> Date: Fri, 28 Jun 2013 06:41:01 +0100
> From: Peter Robinson <pbrobinson@gmail.com>
> To: Jon Masters <jonathan@jonmasters.org>
> Cc: "arm@lists.fedoraproject.org" <arm@lists.fedoraproject.org>
> Subject: Re: [fedora-arm] Fwd: dummy_flush_tlb_a15_erratum in
> check_and_switch_context
> Message-ID:
> <CALeDE9Pa-c20=0ut2gOGZXsE9T7OsmBm8KZ=X8+E5HszDBR28w@mail.gmail.com>
> Content-Type: text/plain; charset=ISO-8859-1
>
> On Fri, Jun 28, 2013 at 5:09 AM, Jon Masters <jonathan@jonmasters.org> wrote:
> >
> >
> >
> > -------- Original Message --------
> > Subject: dummy_flush_tlb_a15_erratum in check_and_switch_context
> > Date: Thu, 27 Jun 2013 23:48:14 -0400
> > From: Jon Masters <jonathan@jonmasters.org>
> > Organization: World Organi{s,z}ation of Broken Dreams
> > To: linux-arm-kernel@lists.infradead.org
> >
> > Hi Folks,
> >
> > Post mostly for Google's benefit.

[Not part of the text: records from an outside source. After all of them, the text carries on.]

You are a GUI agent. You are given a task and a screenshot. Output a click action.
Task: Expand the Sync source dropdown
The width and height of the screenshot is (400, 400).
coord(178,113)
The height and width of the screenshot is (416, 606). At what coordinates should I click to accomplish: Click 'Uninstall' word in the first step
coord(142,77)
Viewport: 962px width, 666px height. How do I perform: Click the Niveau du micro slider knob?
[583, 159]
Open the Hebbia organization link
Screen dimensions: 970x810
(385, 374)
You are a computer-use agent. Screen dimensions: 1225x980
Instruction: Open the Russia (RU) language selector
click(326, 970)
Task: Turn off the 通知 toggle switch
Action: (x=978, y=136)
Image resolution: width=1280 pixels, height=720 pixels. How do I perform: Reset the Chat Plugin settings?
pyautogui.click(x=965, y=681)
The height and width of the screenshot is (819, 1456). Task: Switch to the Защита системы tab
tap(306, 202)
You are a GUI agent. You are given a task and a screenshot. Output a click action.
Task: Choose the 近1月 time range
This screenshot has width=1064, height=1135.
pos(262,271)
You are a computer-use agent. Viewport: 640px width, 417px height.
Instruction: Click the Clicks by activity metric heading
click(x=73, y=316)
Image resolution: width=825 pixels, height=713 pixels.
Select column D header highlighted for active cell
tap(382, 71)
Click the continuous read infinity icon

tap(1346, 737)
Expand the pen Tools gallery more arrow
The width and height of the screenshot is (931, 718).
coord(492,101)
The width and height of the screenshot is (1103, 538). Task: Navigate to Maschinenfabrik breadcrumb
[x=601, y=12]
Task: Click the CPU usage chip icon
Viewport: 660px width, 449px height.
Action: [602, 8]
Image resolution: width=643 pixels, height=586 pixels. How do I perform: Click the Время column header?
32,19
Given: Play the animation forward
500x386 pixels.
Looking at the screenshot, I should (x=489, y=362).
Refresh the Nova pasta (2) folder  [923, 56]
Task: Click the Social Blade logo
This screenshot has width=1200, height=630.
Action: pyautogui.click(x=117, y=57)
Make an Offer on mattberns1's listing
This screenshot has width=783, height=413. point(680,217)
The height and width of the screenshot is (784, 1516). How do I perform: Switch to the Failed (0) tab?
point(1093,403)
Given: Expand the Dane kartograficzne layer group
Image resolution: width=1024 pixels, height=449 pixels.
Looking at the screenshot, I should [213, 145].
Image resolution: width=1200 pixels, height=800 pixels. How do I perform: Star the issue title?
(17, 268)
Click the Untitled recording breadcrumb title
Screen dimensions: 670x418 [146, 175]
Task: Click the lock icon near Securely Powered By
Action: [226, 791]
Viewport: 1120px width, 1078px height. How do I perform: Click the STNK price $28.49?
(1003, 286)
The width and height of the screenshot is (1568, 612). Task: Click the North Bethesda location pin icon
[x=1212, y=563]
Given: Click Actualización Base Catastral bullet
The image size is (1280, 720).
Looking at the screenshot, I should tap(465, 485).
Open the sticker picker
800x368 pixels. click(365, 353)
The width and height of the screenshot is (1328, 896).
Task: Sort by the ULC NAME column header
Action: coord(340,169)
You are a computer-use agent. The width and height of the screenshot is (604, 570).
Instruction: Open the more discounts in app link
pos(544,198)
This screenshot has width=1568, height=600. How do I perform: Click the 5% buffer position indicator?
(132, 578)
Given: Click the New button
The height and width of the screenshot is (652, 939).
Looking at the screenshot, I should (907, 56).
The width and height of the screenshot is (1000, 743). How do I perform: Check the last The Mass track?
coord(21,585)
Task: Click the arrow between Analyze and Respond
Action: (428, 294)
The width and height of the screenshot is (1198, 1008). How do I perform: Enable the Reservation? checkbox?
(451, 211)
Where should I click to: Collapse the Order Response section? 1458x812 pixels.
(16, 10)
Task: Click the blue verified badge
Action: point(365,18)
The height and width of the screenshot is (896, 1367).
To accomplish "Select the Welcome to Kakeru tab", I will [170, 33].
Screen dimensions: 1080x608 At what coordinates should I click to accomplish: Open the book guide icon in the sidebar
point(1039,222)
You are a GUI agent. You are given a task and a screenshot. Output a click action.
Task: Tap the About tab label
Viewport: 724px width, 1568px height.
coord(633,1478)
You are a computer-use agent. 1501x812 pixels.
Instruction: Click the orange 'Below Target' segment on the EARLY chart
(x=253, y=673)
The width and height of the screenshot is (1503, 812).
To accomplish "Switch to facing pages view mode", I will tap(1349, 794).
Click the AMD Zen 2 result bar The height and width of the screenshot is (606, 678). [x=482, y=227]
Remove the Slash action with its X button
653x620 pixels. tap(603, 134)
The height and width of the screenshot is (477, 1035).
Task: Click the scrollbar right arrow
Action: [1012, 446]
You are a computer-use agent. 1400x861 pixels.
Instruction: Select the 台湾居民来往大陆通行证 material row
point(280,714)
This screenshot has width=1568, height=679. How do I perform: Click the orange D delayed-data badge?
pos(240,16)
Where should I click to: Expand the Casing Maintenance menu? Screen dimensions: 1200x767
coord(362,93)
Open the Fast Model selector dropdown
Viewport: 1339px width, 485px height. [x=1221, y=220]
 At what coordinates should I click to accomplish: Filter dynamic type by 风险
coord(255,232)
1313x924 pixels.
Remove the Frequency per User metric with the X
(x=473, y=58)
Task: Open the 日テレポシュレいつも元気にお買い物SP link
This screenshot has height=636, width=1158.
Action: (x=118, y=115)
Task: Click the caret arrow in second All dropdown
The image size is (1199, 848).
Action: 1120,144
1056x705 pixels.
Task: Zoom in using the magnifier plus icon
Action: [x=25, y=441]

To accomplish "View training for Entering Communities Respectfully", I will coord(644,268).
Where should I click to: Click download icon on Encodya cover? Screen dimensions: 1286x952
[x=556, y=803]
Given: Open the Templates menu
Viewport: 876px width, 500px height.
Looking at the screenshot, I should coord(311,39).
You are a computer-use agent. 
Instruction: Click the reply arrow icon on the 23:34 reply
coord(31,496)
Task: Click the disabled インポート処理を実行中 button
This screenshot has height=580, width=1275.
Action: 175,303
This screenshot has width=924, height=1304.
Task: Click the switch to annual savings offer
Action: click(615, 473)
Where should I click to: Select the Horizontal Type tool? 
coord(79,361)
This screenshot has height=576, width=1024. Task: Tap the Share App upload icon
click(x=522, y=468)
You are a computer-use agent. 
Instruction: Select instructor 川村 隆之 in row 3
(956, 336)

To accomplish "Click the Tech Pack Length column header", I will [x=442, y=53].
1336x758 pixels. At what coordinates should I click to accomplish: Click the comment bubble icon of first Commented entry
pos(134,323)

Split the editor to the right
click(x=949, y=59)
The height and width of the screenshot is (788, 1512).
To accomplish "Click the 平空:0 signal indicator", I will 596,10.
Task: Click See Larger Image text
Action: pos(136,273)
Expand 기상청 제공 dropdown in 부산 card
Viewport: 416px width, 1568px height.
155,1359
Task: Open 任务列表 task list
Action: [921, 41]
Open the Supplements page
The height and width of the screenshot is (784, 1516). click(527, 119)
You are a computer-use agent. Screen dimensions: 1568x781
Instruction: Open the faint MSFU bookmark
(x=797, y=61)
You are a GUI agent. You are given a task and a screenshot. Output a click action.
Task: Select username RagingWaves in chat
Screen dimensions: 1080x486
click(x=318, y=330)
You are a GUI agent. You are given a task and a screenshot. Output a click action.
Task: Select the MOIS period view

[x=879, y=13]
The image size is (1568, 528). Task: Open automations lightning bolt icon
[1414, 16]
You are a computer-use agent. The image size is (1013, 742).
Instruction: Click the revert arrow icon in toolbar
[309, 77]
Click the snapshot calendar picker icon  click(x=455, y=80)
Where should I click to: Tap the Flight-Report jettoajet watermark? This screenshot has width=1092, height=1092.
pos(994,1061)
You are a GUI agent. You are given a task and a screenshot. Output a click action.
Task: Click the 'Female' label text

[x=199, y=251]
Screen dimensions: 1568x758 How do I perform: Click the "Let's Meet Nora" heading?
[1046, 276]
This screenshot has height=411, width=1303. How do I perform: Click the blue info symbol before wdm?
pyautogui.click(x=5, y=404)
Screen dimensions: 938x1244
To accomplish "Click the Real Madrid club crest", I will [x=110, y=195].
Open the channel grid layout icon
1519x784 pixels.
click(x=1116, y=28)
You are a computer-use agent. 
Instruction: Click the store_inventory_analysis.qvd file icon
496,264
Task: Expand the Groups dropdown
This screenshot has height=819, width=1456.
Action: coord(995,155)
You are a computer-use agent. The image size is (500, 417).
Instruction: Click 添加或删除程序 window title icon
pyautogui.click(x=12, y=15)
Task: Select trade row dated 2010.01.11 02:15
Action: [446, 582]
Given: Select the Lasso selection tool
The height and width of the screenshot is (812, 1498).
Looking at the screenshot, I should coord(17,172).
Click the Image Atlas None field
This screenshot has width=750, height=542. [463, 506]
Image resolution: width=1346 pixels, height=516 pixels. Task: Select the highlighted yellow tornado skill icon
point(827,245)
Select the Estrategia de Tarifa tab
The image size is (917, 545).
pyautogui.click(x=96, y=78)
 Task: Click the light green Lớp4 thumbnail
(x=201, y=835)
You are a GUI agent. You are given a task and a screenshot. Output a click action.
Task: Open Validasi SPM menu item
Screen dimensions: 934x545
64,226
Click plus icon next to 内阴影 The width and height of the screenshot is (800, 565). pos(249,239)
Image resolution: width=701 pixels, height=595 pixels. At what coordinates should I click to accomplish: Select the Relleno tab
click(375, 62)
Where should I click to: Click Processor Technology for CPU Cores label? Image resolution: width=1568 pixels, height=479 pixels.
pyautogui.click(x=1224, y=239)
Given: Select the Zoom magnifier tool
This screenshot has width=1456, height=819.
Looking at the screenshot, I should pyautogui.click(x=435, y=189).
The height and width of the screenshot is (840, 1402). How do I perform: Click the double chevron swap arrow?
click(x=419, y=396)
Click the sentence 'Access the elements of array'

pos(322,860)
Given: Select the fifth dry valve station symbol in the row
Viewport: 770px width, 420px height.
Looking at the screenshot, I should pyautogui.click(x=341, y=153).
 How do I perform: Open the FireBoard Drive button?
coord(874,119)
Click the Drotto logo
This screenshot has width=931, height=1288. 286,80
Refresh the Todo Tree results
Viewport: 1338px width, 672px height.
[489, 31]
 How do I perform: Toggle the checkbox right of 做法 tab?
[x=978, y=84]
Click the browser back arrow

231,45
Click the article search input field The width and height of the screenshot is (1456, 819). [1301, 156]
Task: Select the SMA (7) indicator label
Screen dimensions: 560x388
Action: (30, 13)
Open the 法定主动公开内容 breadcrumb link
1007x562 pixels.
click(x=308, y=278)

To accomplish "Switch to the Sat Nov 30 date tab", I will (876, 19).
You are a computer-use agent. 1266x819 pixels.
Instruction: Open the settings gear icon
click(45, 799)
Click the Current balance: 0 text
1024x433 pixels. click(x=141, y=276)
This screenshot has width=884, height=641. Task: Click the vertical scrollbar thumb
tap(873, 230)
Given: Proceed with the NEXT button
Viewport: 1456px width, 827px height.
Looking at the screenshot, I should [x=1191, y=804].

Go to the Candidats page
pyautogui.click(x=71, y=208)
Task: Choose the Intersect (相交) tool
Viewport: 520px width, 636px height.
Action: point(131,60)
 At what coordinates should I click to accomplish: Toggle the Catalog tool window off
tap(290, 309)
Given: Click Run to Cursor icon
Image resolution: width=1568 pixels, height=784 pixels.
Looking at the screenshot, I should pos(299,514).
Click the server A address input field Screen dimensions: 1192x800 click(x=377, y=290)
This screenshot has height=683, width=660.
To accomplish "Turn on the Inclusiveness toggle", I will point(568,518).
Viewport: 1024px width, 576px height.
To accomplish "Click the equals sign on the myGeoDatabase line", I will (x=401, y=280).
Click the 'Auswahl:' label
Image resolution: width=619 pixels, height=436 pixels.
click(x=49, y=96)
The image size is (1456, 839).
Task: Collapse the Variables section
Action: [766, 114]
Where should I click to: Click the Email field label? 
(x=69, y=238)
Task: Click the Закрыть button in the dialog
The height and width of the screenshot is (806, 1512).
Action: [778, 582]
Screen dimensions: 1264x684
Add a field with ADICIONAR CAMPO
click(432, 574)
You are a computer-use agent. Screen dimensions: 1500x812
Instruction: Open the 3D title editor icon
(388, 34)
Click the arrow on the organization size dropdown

Fedora folks were reporting the
> > following backtrace on Cortex-A8 OMAP:
> >
> > [ 12.182873] Internal error: Oops - undefined instruction: 0 [#1] SMP ARM
> > [ 12.189971] Modules linked in: drm_kms_helper drm
> > [ 12.194965] CPU: 0 PID: 153 Comm: dracut-initqueu Not tainted
> > 3.10.0-0.rc7.git0.2.fc20.armv7hl #1
> > [ 12.204317] task: c9ee9b80 ti: c9f50000 task.ti: c9f50000
> > [ 12.210025] PC is at check_and_switch_context+0x3c0/0x44c
> > [ 12.215724] LR is at check_and_switch_context+0x364/0x44c
> > [ 12.221424] pc : [<c001dbd4>] lr : [<c001db78>] psr: 400f0093
> > [ 12.221424] sp : c9f51e40 ip : 00000000 fp : c9ebe860
> > [ 12.233532] r10: c08cb470 r9 : c08d97c8 r8 : c9ebe700
> > [ 12.239044] r7 : 00000000 r6 : 00000200 r5 : 00000000 r4 : 00000201
> > [ 12.245929] r3 : 00000000 r2 : 00000000 r1 : 00000000 r0 : 00000001
> > [ 12.252817] Flags: nZcv IRQs off FIQs on Mode SVC_32 ISA ARM
> > Segment user
> > [ 12.260436] Control: 10c5387d Table: 80004019 DAC: 00000015
> > [ 12.266497] Process dracut-initqueu (pid: 153, stack limit = 0xc9f50240)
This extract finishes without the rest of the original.